*TASK DESCRIPTION*:
The required result is an exact copy of every line from the one with "Image resolution: width=899" through the last line below, with the pictures left out.

*DATA FOR THIS TASK*:

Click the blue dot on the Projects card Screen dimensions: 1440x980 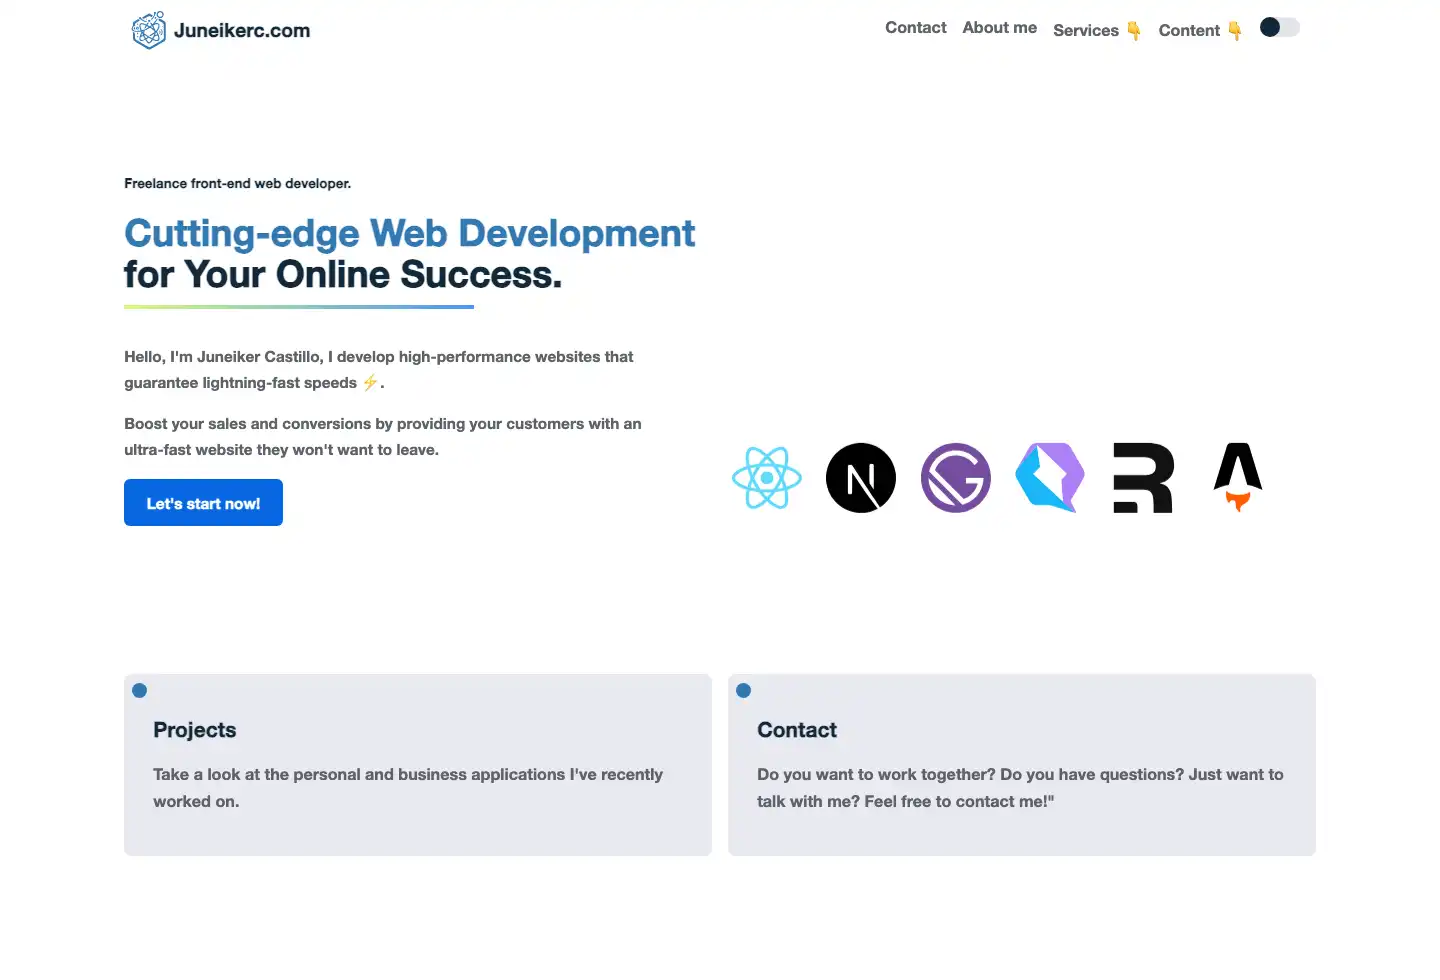click(140, 690)
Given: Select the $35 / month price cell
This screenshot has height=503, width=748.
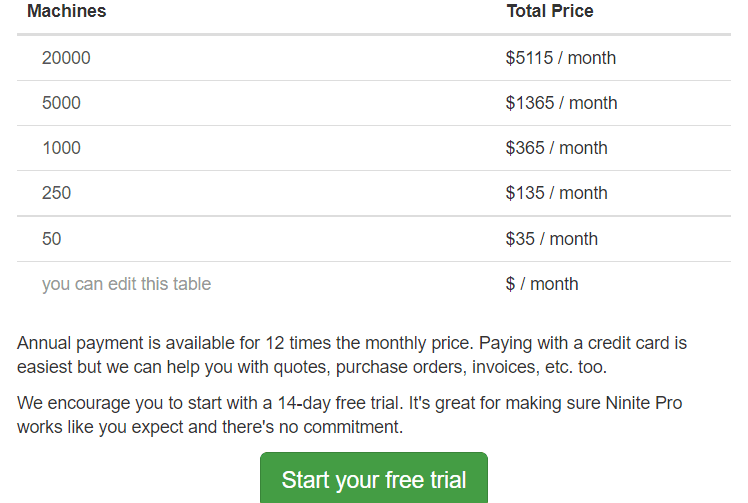Looking at the screenshot, I should coord(551,239).
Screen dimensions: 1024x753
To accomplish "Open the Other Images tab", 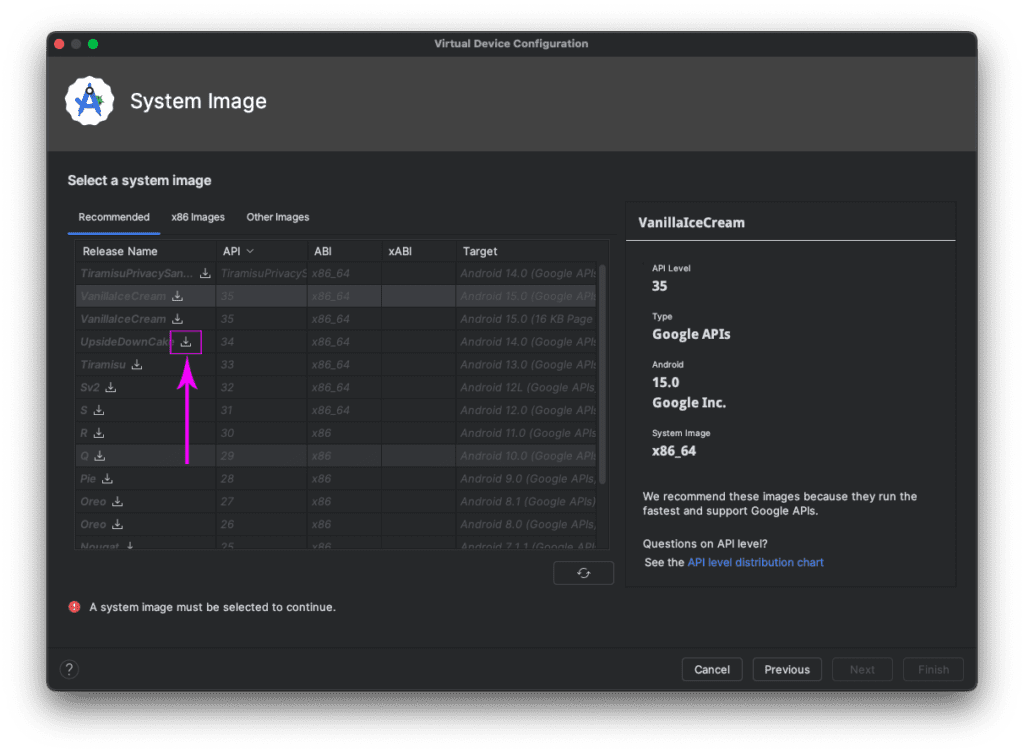I will pos(277,217).
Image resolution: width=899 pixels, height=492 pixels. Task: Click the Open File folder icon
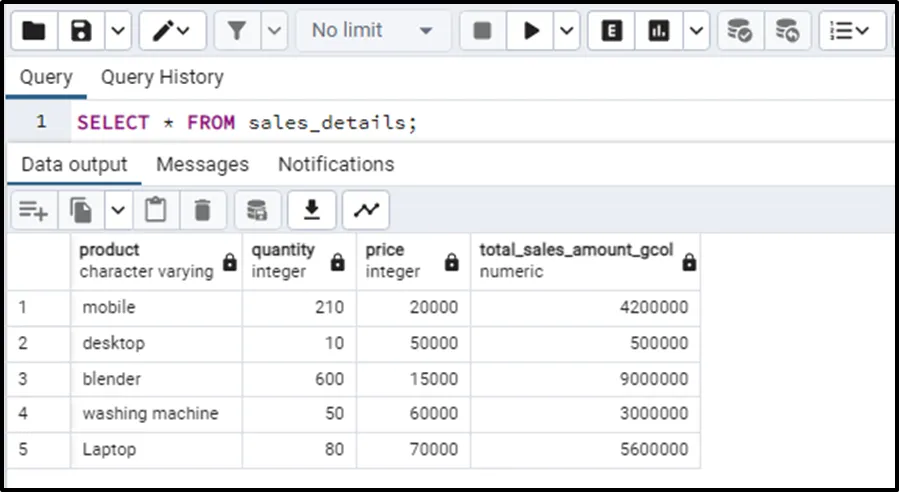pos(34,31)
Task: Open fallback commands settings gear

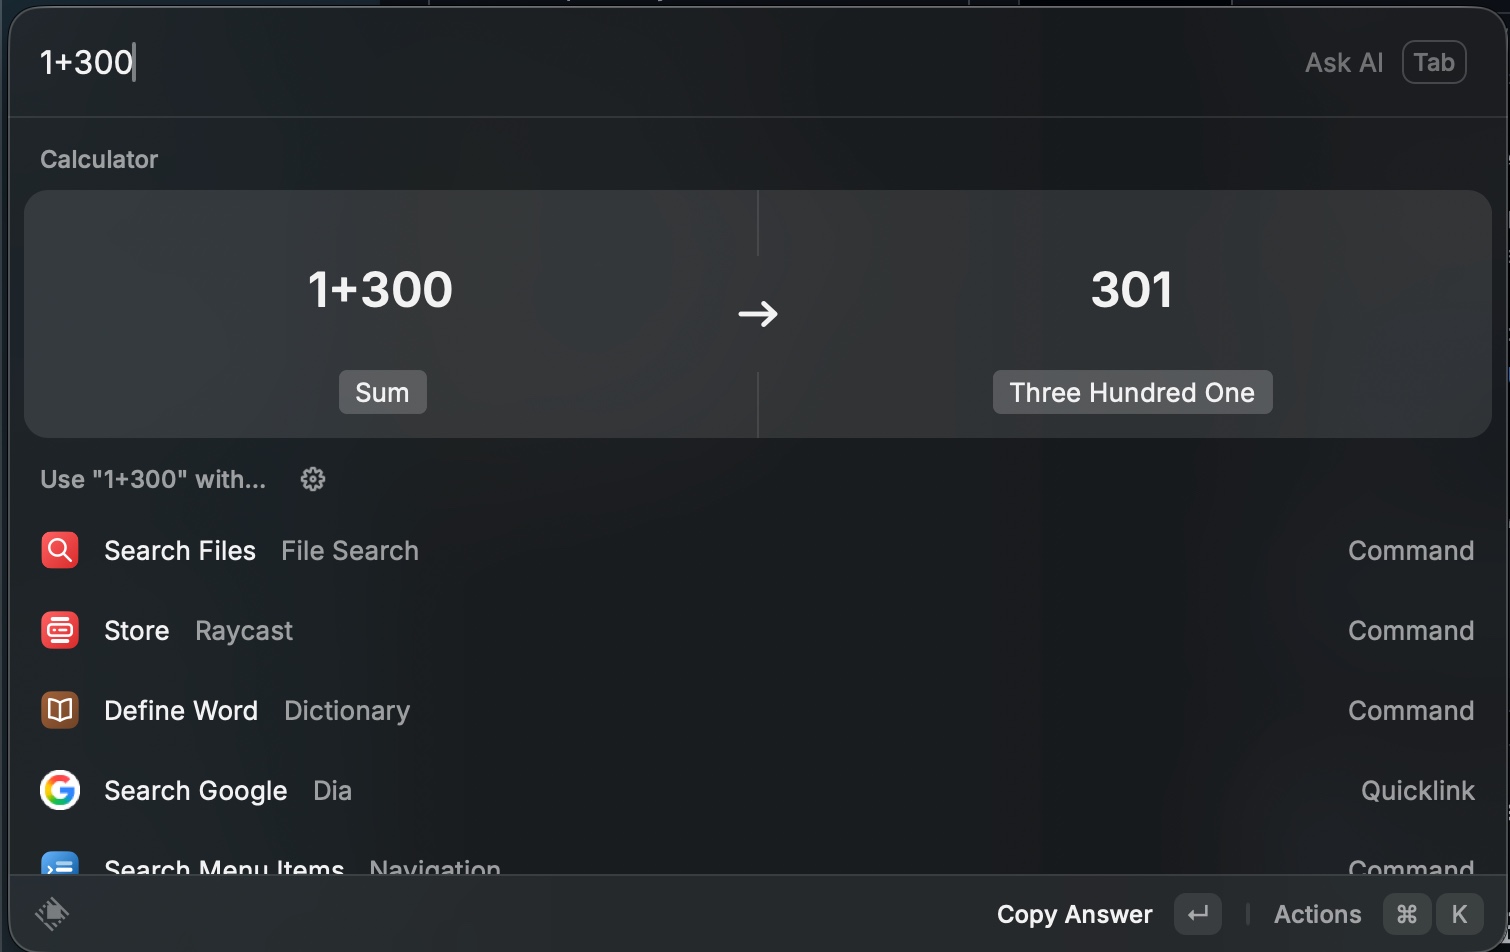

*PROBLEM SOLUTION*:
Image resolution: width=899 pixels, height=492 pixels. Task: Click the Open File folder icon
pos(34,31)
Task: Open fallback commands settings gear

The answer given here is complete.